The News
Friday 22 of November 2024

The Goat Sucker Lives


Carlos Salinas Twitter Death
Carlos Salinas Twitter Death
This was a typical stunt of what is known in Mexican political Spanish as a “borrego” or a sheep; a gossip spread around which is totally unfounded

On Monday a neighbor of mine in San Miguel de Allende stopped to tell me “my son’s in Europe and he just tweeted that Carlos Salinas is dead.”

“Who,” I retorted, “the Goat Sucker? There’s going to be a national fiesta.”

Well, as it turned out the Goat Sucker — named that after the infamous Latin American monster known as El Chupacabras, which during the 1990’s sucked the blood out of animals, particularly goats — did not die.
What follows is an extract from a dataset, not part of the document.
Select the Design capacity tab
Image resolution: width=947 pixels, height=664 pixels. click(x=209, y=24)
In fact, for the second time in two years that the former president of Mexico during the 1988-1994 term whose full name is Carlos Salinas de Gortari has been killed on the social web. The last time was in August 2014 when some time-waster posted a hashtag claiming the death of Salinas.
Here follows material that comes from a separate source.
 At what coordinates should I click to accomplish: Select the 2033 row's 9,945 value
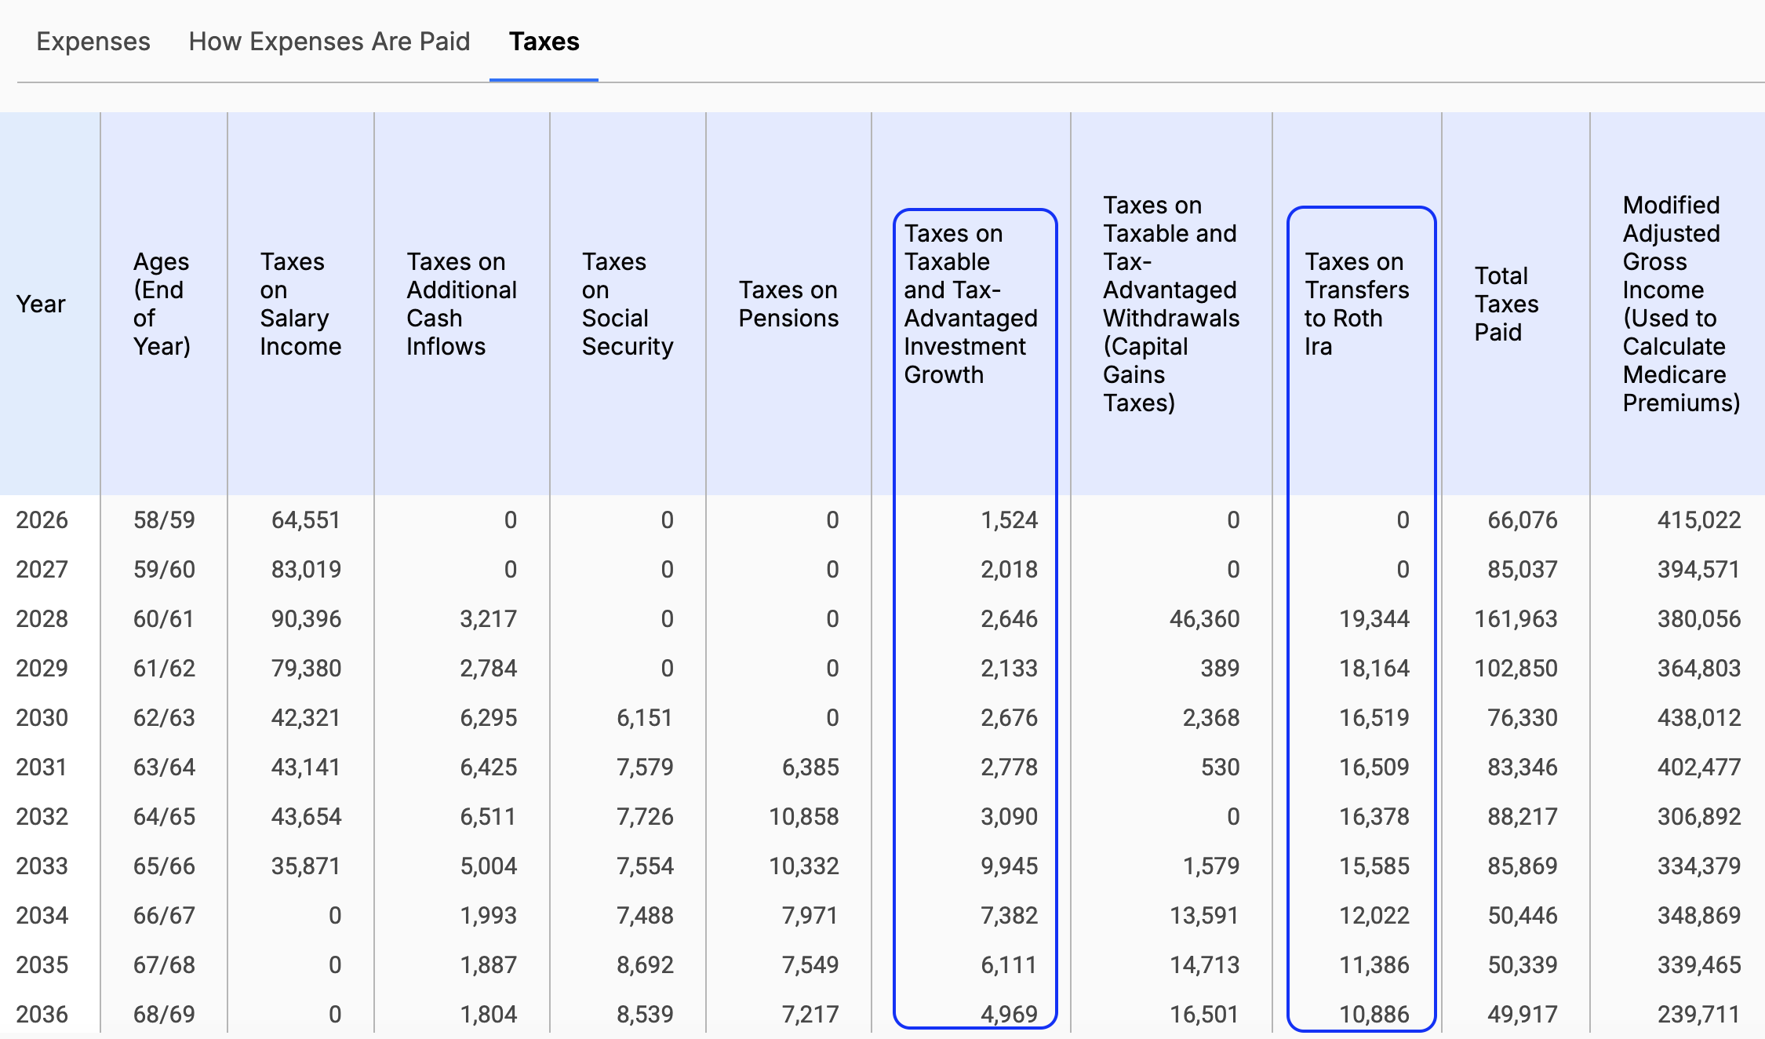1009,866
This time “the source” of the false alarm came in a fake hashtag from President Enrique Peña Nieto himself as well as well as another one — a confirmation — from television powerhouse Televisa. Both the president’s office and Televisa have denied posting these news items.

This was a typical stunt of what is known in Mexican political Spanish as a “borrego” or a sheep; a gossip spread around which is totally unfounded.

What’s awesome was the immediate reaction in the web to the death of the former president of Mexico. It would not be ventured to claim that Carlos Salinas de Gortari is not merely the most unpopular of living presidents but also the most hated one.

The moniker “The Goat Sucker” or Chupacabras does not come for free. Those who still remember him accuse him of being the most thieving president in Mexican history, and mind you, most former presidents could easily compete for that title. Nevertheless, in the minds of the populace the name that sticks out is that of Salinas.

He is said to have sucked the blood and money out of Mexican people. In fact, two weeks after he left the presidency in December 2004, the nation plunged into bankruptcy and the worst financial crisis in history, and on that Mexicans have had more than a few perhaps for the same motive.

My first reaction to his death that there was going to be a national fiesta was not mine alone. The opinion was general and quite a few of the hashtags afterwards showed disappointment after learning it was a “borrego.”

Salinas did not have to come out and claim he was still alive as the press did not play up on the “borrego” and since the false news had been planted in the web since Sunday afternoon — that he died of heart failure in his home in Dublin — it was immediately denied and did not go much further.

Incidentally, this is not the first time Salinas de Gortari gets “killed” on twitter. In August 2014 a similar story was planted with similar results.

Over the years the former president — keenly aware of his unpopularity — has published several books on the alleged great leap forward the nation took under him, but his word has no value among Mexicans who also know him as “the one that must not be addressed by name” or in two words, “el inombrable.”

By the way, personally my first suspicion that this last murder of Salinas was fake is because just two weeks ago he was in Mexico attending a birthday party (check out my column Two Private Events) and there’d been no news items that he had left the nation.

But this little example in daily Mexican political life only comes to show you that most of those who seek the glory of presidential power end up in political skid row.